In today's issue of The Daily, Statistics Canada has released a terrific study titled "The Role of Natural Resources in Real Income Growth". The paper's authors are John Baldwin and (former UVic. grad. student) Ryan McDonald. (H.T. to Ryan for bringing this to my attention.)
The study itself is extremely comprehensive, and provides some interesting new results about long-term economic growth in Canada. You can download the pdf version from here.
"This study compared the growth in real GDP per capita with real GNI per capita between 1870 and 2010. During this period, a succession of natural resource products supported economic development and long-term increases in the terms of trade.
According to the study, real GDP and real GNI have shown different pictures of economic growth in Canada during particular periods because of the effect of resource price cycles. For example, between 2002 and 2007, real GNI per capita increased at an annual average rate of 3.1%, nearly double the 1.6% annual rate in GDP per capita.

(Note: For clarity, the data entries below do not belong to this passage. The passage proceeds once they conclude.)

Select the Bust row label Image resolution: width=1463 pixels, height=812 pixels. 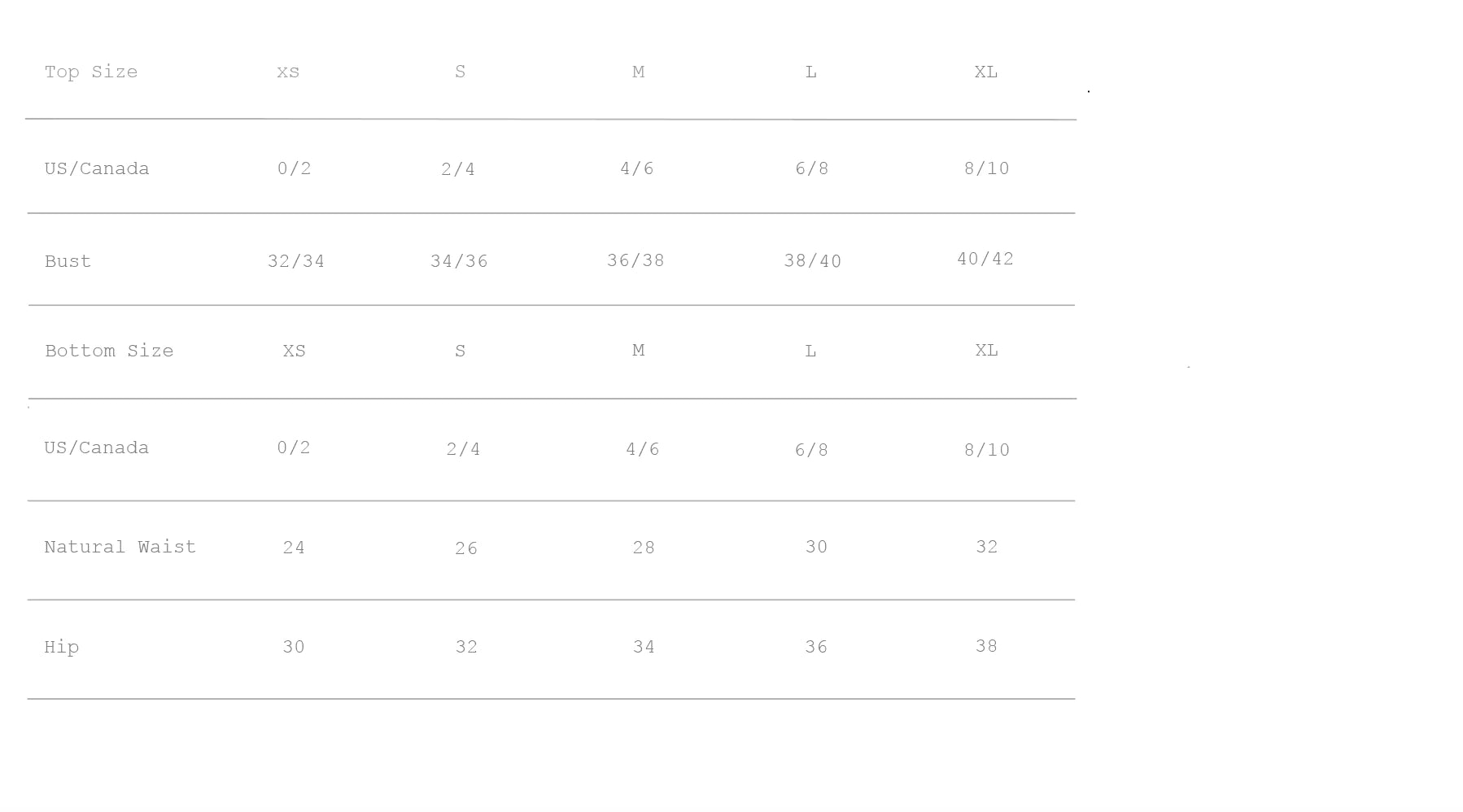(68, 262)
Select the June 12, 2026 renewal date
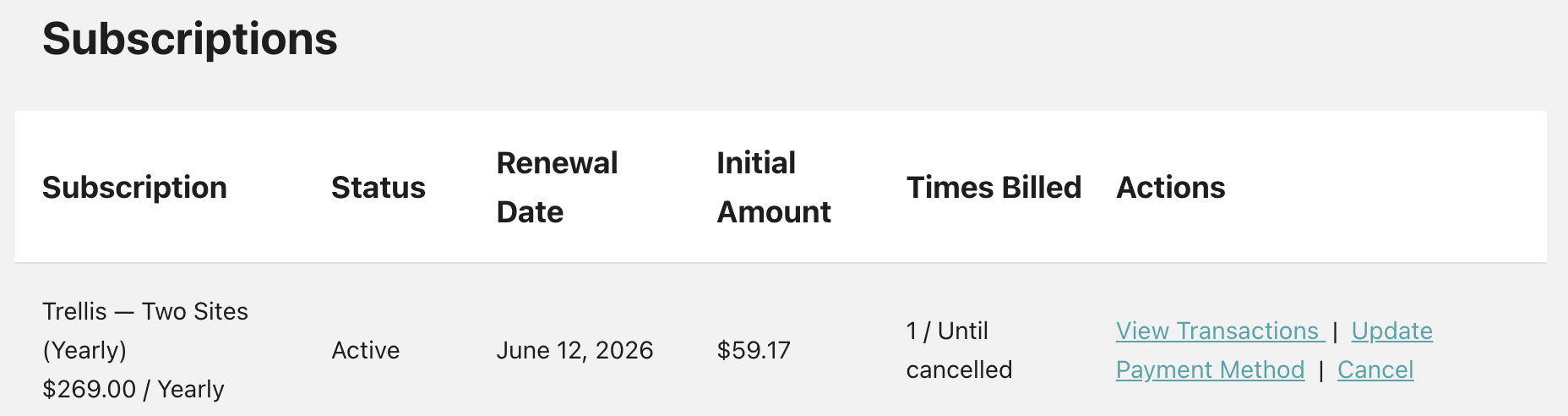The image size is (1568, 416). coord(574,350)
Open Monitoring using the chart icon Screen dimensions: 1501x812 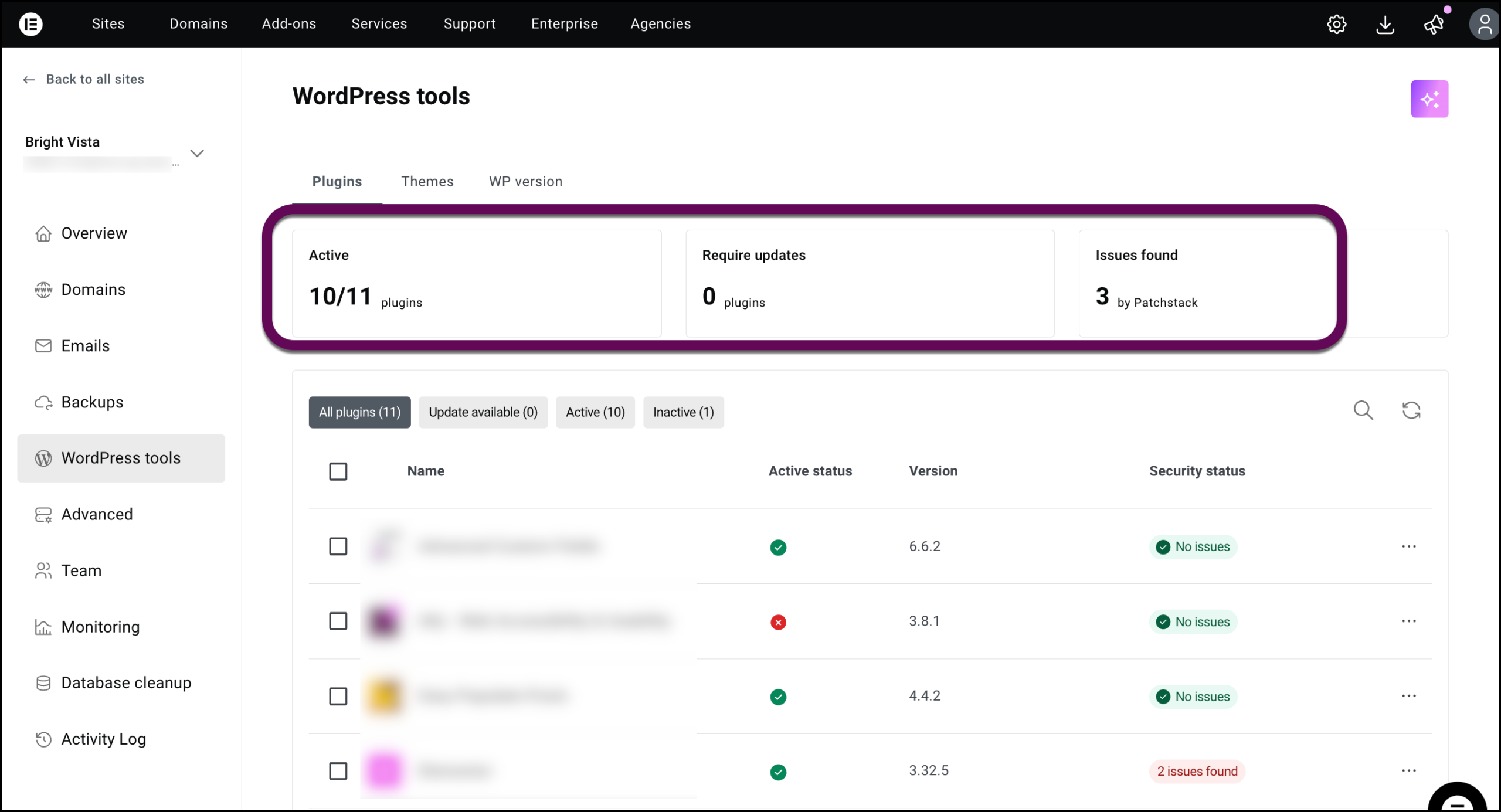click(43, 627)
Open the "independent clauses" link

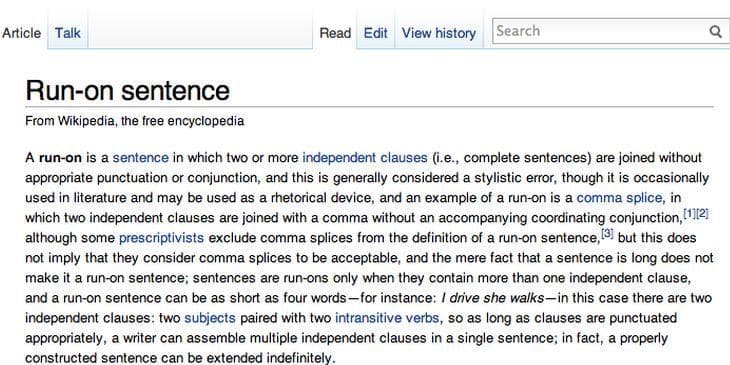tap(365, 157)
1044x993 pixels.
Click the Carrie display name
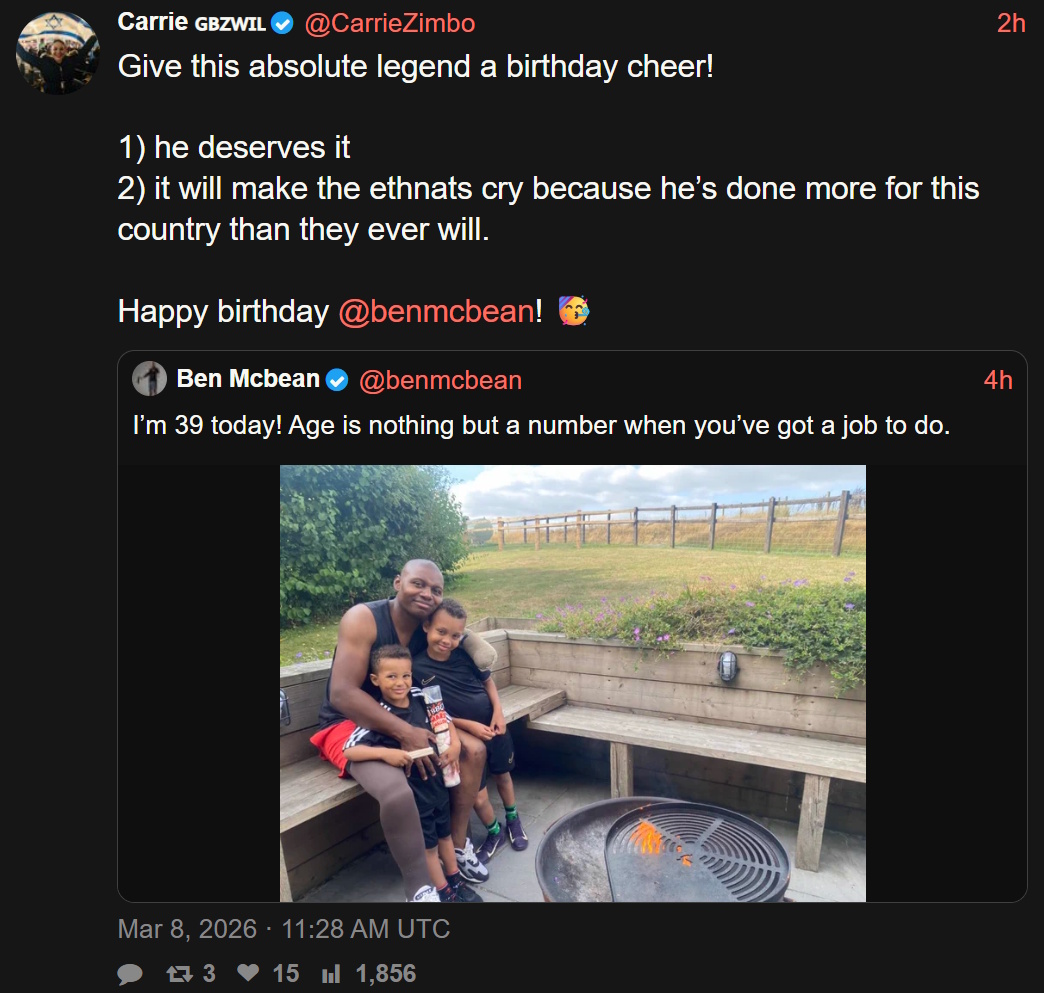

This study also showed that although the terms of trade had cycles, there was a long-run upward trend. While increases in terms of trade were followed by decreases, the decreases were not sufficiently large to fully undo the effect of most of the gains. By 2010, this had generated a cumulative increase in the terms of trade of more than 90%. As a result, between 1870 and 2010, real GDP per capita grew at 1.87% per year, 0.12 percentage points slower than the 1.99% growth in real GNI per capita."
What's also really exciting (from my perspective) is that all of the data, for the period 1870 to 2010, can be downloaded free of charge from CANSIM . See Tables 383-0027 and 383-0028. (Choose Add/Remove Data, and then select the longest time-period.)
I've loaded the data into EViews and I'll be playing around with the series over the next few days - between grading exams!